La tendenza nel 2016
Nel 2016 invece: su circa 10.139 arresti, solo 6.120 sono ancora in prigione mentre il restante è diviso tra chi è stato scarcerato (circa 2.196) e chi è ai domiciliari (quasi 1.823), ovvero quasi il 40 percento.
Un caso limite, che fa da esempio è quanto successo ad Alessia e Christian che il 13 settembre scorso, a Pescara, hanno rapinato un uomo in un bar, drogandolo e mandandolo all'ospedale, ma che da allora non hanno ancora fatto un giorno di carcere. Perché? Perché hanno potuto beneficiare del decreto Svuotacarceri, che impedisce la custodia cautelare se si prevede che sarà inflitta una pena non superiore ai tre anni alla fine del processo, oltre poi al patteggiamento, alle varie attenuanti generiche e alla fedina penale, all'epoca, ancora pulita.
Da tutto ciò, è ben comprensibile la preoccupazione dei sindaci che chiedono a gran voce un'azione per garantire la “certezza della pena” sui furti. Appelli accorati soprattutto dopo le parole del Procuratore della Corte di Appello di Bologna, Ignazio de Francisci, secondo cui "Agli occhi della criminalità dell'est Europa la commissione di delitti in Italia è operazione più lucrosa e meno rischiosa che in patria.
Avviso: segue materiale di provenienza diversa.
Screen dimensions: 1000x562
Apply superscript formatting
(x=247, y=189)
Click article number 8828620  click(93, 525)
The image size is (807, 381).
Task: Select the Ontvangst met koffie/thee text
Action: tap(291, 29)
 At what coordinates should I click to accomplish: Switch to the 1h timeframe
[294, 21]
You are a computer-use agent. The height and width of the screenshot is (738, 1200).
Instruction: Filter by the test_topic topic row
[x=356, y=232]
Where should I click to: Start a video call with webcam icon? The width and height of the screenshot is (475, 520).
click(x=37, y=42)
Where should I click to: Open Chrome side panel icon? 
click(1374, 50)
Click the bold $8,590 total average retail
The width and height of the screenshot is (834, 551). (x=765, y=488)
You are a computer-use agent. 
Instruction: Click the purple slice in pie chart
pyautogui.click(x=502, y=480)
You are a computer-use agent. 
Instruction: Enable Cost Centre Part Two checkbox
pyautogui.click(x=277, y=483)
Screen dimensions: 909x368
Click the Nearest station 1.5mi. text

E alle loro carceri sono preferibili le nostre". Su questo però non è d'accordo il nuovo Procuratore Capo di Bologna, Giuseppe Amato, che afferma come "Nel nostro Paese siamo molto attenti al reinserimento nella società delle persone che hanno commesso errori, per questo non possiamo pensare di risolvere il problema tenendo all'infinito persone in carcere con costi umani ed economici insostenibili per il Paese".